Suprasystemic pressure in the blind hypoplastic right ventricle of pulmonary atresia with intact ventricular septum generates flow through intramural intratrabecular channels with the development of ventriculocoronary artery connections (see Chapter 24).9799 Myocardial ischemia is caused by the fistulous steal associated with aortic diastolic runoff into the right ventricle through these large intramural channels. Ischemia is also caused by luminal narrowing of the ventriculocoronary arterial channels that extend from their right ventricular origins to the coronary ostia.98,99 Narrowing ranges from mild to obliteration to coronary ostial discontinuity.98,100,101

In aortic atresia with mitral atresia, the coronary circulation is not accompanied by ventriculocoronary arterial channels because the sealed left ventricle cannot generate suprasystemic pressure.102105 When the mitral valve is hypoplastic but perforate, the small left ventricle receives diastolic flow, contracts isovolumetrically, and generates suprasystemic pressure. Nevertheless, intramyocardial sinusoids with direct ventriculocoronary artery connections do not develop, so suprasystemic left ventricular pressure is not transmitted into epicardial coronary arteries, which are spared the morphologic changes that characterize pulmonary atresia with intact ventricular septum. A sinusoidal/capillary network develops, but coronary arterial abnormalities, if present at all, consist of tortuosity with an increase in wall thickness, but not luminal narrowing.102 Paradoxical emboli to the coronary arteries are rare complications of cyanotic congenital heart disease.106,107 Right-to-left intracardiac shunts deliver paradoxical emboli from peripheral thromboembolic sources.

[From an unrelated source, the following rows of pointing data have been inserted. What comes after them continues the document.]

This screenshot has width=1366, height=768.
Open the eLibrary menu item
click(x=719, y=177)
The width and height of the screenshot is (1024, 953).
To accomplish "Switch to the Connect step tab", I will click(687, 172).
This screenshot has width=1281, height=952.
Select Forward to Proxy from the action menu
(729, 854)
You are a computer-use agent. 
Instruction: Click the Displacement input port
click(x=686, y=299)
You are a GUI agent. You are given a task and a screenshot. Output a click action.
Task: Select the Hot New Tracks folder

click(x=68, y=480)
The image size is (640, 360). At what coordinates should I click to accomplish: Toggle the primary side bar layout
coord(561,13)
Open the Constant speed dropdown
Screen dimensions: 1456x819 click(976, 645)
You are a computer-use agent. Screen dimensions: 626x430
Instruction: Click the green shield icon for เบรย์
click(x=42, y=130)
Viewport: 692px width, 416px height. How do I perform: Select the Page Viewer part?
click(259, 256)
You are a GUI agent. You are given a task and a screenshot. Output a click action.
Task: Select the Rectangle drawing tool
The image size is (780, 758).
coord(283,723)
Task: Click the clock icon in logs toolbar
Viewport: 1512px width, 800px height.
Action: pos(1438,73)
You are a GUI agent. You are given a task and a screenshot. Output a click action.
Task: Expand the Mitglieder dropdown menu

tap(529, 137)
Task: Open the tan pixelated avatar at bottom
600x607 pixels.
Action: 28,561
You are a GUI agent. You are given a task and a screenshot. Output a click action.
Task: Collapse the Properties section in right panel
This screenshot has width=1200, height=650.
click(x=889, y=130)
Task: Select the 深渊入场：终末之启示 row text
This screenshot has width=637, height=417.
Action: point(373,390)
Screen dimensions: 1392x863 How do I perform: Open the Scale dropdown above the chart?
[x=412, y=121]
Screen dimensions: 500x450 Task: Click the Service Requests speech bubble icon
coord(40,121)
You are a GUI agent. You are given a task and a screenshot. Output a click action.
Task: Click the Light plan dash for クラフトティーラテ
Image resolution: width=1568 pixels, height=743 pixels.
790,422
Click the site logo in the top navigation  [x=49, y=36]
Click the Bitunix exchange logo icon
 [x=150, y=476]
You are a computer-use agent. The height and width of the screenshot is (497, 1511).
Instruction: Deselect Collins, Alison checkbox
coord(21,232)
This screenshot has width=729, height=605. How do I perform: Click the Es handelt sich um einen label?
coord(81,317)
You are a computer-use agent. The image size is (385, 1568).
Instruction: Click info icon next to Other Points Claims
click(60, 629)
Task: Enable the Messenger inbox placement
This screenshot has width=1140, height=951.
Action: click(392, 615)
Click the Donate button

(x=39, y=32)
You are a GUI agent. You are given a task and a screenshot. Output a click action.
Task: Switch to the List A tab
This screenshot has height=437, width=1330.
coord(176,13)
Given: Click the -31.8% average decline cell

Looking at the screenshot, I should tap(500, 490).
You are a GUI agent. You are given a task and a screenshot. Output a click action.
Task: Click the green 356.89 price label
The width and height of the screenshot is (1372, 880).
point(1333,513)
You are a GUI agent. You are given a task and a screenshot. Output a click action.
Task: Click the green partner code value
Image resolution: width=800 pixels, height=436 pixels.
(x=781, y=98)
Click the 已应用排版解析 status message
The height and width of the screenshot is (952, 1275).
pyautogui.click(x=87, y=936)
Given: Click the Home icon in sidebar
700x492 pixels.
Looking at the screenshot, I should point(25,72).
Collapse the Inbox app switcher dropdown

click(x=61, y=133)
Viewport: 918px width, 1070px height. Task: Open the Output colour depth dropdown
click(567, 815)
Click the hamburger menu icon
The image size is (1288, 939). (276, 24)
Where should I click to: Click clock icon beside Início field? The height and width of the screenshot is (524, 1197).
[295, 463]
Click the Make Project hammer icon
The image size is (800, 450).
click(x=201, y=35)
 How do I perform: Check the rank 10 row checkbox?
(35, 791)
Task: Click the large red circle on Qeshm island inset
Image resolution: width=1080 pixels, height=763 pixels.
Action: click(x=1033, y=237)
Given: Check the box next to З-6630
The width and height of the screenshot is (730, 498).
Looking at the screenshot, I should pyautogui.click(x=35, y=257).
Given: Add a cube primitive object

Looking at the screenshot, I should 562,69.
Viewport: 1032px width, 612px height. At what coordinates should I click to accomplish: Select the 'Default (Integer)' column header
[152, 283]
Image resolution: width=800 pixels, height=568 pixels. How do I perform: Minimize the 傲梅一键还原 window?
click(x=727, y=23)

Congenital anomalies involving the coronary sinus

Congenital anomalies of the coronary sinus are shown in Table 32-3.

The coronary sinus is subject to a variety of congenital abnormalities.108 Partial or complete absence results from loss of the roof, from absence of the entire coronary sinus, or from an atrial septal defect that occupies the site of the ostium of the coronary sinus (see Chapter 15). Hypoplasia of the coronary sinus is a response to diversion of blood from the sinus into dilated Thebesian veins. Stenosis or atresia of the sinus ostium is represented by a coronary sinus that is hypoplastic or that ends blindly. A left superior vena cava carries coronary sinus blood retrograde into the left innominate vein.109 The coronary sinus enlarges when it receives a left superior vena cava or an hepatic vein, when it is joined by a left superior vena cava that receives blood from the inferior vena cava via the hemiazygos vein (see Chapter 29), when it is the drainage site for total anomalous pulmonary venous connection (see Chapter 15), or when there is a coronary artery–to–coronary sinus fistula (see Chapter 22).